This
article asserts that transfer pricing is perhaps the greatest profit shifting
problem facing the international tax system. Thus, countries have historically
been keen on preventing transfer pricing and on finding effective and efficient
methods for allocating revenue that are administratively cost effective for
both taxpayers and tax administrators. However, the problem as articulated in
this article is that the comparability analysis that underpins the application
of the arm’s length principle
(ALP) which is applied internationally to curb transfer pricing, continues to
be a vexing problem for developing countries due to various conceptual, policy,
legislative, administrative and capacity challenges in finding comparable data.

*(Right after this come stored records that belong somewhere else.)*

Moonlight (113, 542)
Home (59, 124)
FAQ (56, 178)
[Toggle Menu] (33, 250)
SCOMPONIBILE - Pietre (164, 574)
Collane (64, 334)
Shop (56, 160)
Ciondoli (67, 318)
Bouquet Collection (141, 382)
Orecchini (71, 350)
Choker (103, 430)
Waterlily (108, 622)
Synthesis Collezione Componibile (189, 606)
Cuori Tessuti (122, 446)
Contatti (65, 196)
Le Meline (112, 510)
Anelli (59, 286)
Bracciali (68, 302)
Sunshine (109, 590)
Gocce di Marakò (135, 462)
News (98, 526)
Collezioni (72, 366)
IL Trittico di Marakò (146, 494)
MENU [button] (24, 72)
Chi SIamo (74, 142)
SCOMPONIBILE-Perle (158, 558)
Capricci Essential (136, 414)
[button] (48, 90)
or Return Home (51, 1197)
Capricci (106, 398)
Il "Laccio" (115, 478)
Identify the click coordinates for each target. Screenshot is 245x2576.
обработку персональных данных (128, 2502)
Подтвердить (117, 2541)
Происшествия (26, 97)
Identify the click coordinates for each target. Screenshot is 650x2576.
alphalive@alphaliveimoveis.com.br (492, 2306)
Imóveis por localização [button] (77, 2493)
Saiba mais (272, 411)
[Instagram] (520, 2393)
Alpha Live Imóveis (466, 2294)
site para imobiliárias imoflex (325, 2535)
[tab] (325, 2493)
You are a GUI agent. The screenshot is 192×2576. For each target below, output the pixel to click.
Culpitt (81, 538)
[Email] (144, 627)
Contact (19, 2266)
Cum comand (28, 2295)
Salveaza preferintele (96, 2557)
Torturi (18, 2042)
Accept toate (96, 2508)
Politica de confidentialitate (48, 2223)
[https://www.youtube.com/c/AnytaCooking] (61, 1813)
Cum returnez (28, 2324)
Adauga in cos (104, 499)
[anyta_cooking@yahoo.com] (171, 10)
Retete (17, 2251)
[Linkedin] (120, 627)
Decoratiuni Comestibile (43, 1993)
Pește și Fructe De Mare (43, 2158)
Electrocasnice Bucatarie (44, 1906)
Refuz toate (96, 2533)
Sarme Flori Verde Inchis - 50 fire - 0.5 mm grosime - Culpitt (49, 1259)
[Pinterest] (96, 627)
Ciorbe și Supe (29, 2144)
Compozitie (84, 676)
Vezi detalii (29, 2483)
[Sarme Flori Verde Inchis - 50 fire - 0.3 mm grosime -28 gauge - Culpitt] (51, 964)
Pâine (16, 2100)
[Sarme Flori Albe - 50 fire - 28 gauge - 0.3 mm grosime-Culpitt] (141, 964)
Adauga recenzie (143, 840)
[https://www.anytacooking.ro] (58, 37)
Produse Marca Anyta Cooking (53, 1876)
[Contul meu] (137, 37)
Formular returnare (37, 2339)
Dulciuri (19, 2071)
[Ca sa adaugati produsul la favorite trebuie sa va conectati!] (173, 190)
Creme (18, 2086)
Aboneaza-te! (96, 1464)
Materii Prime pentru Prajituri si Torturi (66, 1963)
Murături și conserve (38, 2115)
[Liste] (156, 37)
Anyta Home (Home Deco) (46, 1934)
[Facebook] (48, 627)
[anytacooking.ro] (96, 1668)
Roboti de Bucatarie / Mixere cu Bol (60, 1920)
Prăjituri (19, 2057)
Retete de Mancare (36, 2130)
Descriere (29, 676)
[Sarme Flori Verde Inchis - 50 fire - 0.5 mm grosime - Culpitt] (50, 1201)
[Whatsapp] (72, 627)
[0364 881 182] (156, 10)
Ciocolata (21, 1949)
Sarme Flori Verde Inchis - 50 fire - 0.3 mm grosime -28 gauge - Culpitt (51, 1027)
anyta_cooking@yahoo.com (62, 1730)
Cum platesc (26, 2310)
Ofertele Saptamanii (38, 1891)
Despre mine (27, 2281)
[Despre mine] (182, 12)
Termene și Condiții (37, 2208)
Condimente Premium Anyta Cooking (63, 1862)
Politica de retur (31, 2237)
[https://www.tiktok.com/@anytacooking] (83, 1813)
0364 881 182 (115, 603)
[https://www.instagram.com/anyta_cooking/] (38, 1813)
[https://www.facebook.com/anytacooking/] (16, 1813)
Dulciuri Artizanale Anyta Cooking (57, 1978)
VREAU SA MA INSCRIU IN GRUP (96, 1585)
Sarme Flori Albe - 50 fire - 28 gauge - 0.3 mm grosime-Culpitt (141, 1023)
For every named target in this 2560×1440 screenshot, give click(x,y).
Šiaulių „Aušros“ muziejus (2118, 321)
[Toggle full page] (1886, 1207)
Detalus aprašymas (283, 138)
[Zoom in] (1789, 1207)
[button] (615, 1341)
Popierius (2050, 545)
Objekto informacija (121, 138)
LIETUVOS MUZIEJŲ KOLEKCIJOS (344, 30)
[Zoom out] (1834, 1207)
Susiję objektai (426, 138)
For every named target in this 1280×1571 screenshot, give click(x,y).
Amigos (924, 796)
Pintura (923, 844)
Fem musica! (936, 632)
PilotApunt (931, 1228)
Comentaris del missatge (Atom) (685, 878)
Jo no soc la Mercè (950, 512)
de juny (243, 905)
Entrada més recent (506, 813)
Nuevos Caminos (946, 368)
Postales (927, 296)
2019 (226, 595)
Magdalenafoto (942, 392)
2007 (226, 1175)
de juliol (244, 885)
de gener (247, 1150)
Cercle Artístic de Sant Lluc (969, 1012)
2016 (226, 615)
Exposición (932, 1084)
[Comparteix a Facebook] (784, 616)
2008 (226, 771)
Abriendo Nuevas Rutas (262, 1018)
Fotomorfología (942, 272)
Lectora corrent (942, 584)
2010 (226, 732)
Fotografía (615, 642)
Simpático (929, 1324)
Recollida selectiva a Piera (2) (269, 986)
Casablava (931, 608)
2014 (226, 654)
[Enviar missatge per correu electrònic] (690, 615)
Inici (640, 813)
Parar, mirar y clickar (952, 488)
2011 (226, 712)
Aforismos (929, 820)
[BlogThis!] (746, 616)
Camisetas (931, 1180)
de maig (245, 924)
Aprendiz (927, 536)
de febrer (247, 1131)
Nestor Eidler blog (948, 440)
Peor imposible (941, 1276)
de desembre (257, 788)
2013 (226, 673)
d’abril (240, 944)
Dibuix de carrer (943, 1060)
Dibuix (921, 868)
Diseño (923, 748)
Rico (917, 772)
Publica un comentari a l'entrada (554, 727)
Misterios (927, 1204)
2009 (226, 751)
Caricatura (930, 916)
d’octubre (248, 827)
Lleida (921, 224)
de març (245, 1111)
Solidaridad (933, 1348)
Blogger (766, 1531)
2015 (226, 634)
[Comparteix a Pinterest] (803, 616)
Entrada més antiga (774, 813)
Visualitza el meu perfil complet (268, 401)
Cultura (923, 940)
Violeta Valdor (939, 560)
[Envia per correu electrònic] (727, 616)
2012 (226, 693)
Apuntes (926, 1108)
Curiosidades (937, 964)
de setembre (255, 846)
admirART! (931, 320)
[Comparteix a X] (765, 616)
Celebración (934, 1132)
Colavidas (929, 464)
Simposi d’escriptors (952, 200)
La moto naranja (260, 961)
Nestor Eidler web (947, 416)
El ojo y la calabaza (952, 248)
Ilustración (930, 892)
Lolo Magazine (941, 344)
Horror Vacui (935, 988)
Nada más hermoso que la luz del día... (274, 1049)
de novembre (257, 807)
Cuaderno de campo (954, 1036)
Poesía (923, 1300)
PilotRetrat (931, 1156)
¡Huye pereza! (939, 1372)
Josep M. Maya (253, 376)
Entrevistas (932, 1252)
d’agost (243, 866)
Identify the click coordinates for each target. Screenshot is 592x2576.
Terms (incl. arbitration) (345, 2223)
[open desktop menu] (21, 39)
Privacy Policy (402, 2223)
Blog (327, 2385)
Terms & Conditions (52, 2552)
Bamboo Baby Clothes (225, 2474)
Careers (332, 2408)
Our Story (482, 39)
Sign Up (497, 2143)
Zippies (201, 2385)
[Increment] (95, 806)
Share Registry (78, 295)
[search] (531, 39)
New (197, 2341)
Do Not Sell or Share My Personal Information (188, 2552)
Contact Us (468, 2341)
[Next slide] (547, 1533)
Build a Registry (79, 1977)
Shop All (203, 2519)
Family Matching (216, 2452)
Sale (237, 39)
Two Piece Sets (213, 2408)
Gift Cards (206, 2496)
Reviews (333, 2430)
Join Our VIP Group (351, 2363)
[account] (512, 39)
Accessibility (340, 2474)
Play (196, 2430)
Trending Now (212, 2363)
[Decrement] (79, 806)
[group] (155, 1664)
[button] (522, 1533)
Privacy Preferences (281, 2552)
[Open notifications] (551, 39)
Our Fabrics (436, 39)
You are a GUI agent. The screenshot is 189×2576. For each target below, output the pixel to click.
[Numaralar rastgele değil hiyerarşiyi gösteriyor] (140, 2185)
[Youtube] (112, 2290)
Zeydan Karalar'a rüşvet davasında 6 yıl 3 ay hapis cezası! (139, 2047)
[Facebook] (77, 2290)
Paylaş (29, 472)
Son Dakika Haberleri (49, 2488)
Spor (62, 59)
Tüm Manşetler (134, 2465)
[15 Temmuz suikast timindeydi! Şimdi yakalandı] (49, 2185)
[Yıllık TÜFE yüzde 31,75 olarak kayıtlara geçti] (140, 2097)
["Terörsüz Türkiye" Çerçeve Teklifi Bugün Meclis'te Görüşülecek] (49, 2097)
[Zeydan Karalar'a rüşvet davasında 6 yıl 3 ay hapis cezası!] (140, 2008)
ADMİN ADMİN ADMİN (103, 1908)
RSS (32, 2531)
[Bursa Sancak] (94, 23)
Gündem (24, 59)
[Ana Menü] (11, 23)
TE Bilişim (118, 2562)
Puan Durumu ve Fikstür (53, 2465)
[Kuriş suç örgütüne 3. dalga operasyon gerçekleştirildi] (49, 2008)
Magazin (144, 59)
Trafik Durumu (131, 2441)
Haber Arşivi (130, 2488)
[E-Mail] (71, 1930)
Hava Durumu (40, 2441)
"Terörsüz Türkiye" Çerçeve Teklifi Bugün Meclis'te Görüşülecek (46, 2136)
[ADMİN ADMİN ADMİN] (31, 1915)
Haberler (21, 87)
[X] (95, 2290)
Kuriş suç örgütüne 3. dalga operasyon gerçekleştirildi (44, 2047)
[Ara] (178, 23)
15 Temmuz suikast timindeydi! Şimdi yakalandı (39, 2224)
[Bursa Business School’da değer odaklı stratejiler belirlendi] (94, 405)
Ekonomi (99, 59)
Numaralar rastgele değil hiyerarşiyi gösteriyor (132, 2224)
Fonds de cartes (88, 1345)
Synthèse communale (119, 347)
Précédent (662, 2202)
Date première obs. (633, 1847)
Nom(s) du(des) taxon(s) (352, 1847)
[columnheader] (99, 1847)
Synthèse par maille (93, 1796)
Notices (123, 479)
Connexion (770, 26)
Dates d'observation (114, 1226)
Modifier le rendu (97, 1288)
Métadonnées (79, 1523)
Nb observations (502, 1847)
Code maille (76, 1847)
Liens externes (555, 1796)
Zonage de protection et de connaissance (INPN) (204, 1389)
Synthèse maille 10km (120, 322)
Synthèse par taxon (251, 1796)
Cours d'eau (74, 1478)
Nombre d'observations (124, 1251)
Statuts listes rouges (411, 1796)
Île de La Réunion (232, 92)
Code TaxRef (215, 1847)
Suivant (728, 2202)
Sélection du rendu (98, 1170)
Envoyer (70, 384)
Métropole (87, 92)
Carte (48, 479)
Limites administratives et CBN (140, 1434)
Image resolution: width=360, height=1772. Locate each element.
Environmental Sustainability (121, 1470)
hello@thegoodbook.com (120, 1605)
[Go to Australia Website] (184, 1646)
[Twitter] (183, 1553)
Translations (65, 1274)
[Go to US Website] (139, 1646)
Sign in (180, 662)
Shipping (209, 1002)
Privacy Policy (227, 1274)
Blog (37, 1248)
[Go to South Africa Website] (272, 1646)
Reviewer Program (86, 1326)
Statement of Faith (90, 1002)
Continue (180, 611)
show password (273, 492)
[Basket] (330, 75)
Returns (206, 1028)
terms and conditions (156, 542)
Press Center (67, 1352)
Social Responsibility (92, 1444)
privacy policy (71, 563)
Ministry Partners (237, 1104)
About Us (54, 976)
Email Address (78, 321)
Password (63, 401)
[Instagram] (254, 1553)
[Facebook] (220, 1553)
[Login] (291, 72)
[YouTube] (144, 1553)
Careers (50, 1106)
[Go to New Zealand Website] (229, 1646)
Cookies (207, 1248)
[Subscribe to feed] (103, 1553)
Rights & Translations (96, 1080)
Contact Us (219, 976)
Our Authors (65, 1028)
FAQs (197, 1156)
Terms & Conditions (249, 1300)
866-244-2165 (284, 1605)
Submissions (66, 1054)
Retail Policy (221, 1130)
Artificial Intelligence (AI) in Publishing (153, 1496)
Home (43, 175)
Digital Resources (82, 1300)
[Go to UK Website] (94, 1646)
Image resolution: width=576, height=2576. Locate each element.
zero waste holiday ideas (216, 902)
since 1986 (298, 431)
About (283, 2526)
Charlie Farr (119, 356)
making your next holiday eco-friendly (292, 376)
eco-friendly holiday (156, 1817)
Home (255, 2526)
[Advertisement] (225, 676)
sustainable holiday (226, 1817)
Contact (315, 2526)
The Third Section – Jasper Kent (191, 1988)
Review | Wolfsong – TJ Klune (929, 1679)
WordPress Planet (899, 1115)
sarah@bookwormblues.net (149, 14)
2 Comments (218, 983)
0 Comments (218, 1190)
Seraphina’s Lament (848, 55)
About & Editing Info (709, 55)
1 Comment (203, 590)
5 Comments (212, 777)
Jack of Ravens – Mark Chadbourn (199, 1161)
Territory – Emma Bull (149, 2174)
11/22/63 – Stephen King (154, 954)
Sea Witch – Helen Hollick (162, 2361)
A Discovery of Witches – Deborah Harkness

Acknowledging these problems, various international bodies have recommended
alternative approaches that are considered simpler and less administratively
burdensome, that developing countries may adopt in certain cases so as not to
carry out a fully fledged comparability analysis. This article explains the
operation of some of these alternative approaches and it evaluates the
advantages and drawbacks of each of them. The article provides examples of some
African countries that have adopted the alternative approaches and the
positions of others that have not adopted these approaches. Recommendations are
then provided as regards the competing policy options that countries have to
consider when adopting the alternative approaches. It is hoped that the article
will be found useful by African tax administrations and policy makers when they
consider whether to adopt the alternative approaches.